PROGETTO DI LEGGE - N. 798




PROPOSTA DI LEGGE


Art. 1.

        1. Le sostanze minerali di interesse locale di cui al decreto del Presidente della Repubblica 28 giugno 1955, n. 620, sono classificate di seconda categoria ed appartengono ai materiali di cava di cui all'articolo 2 del regio decreto 29 luglio 1927, n. 1443, e successive modificazioni.


Art. 2.

        1. L'articolo 25 del regio decreto 29 luglio 1927, n. 1443, è sostituito dal seguente:

        "Art. 25. - 1. Il titolare di concessione dei minerali individuati dall'articolo 2, secondo comma, con esclusione delle acque minerali e termali, è tenuto a pagare annualmente allo Stato un diritto proporzionale per ogni ettaro di superficie compreso entro i limiti della concessione, in una misura da definire annualmente con apposito decreto del Ministro delle attività produttive.
            2. Il titolare di concessione di acque minerali e termali è tenuto a pagare annualmente, alla regione competente per territorio, il diritto proporzionale di lire 100 al metro cubo di acqua emunta, nonché una tassa di lire 100 al metro cubo di acqua emunta al comune o ai comuni in modo proporzionale alla rispettiva estensione territoriale coperta alla concessione.
            3. La tassa da versare ai comuni di cui al comma 2 è comprensiva della tassa sugli scarichi nelle pubbliche fognature conseguente alla utilizzazione delle acque soggetto della concessione".

Art. 3.

        1. I titolari di concessioni minerarie per minerali di interesse locale, entro sei mesi dalla data di entrata in vigore della presente legge, devono, a pena di decadenza, presentare domanda di continuazione dei lavori di coltivazione secondo le norme in materia di cave alle singole regioni.
        2. In attesa delle decisioni sulle domande di cui al comma 1 i lavori continuano nel rispetto delle concessioni minerarie in atto.
        3. I permessi di ricerca, per materiali di interesse locale, restano validi fino alla loro scadenza.
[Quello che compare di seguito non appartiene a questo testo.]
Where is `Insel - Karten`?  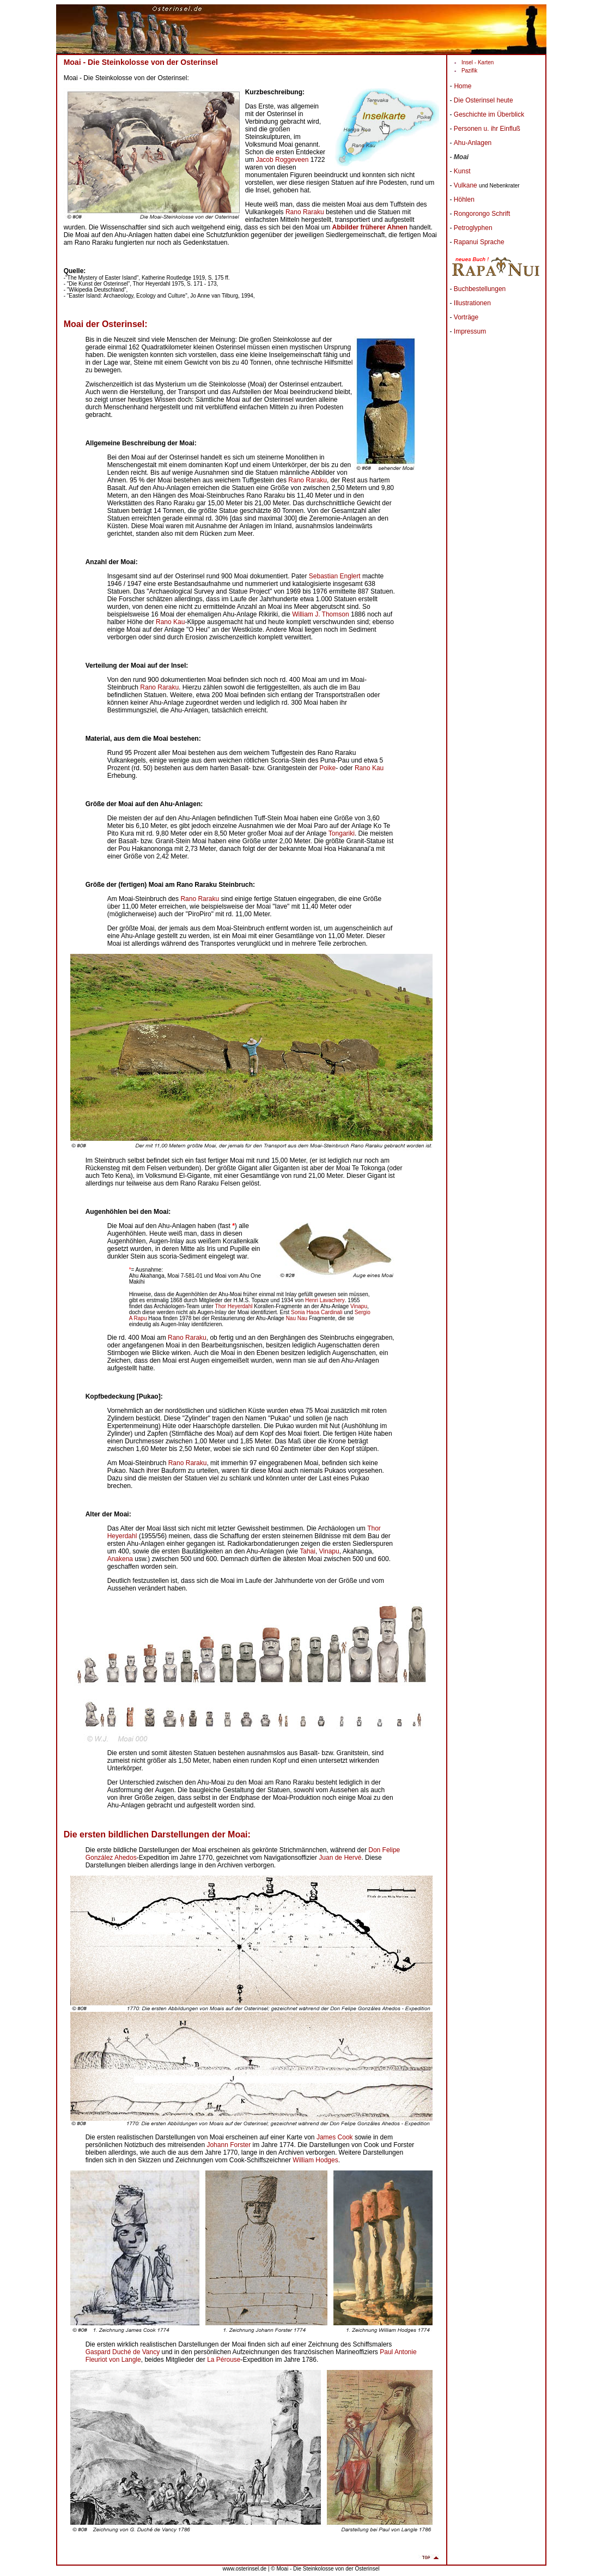
Insel - Karten is located at coordinates (477, 62).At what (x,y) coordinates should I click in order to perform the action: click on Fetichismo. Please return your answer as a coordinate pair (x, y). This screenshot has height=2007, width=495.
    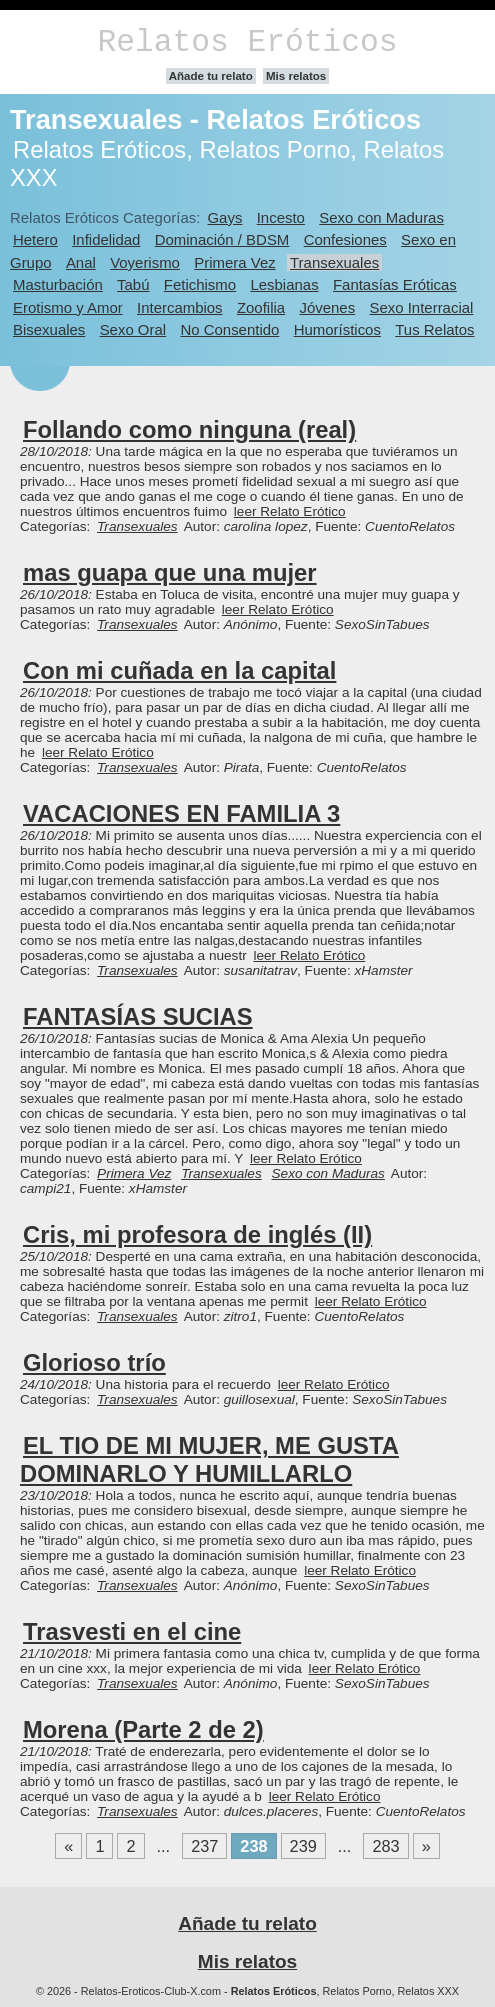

Qualora le ricerche diano esito positivo in ordine alla esistenza e coltivabilità del giacimento, il titolare può presentare domanda di cava secondo le disposizioni regionali vigenti.
        4. Le disposizioni di cui all'articolo 2 si applicano a decorrere dal 1^ gennaio dell'anno successivo alla data di entrata in vigore della presente legge.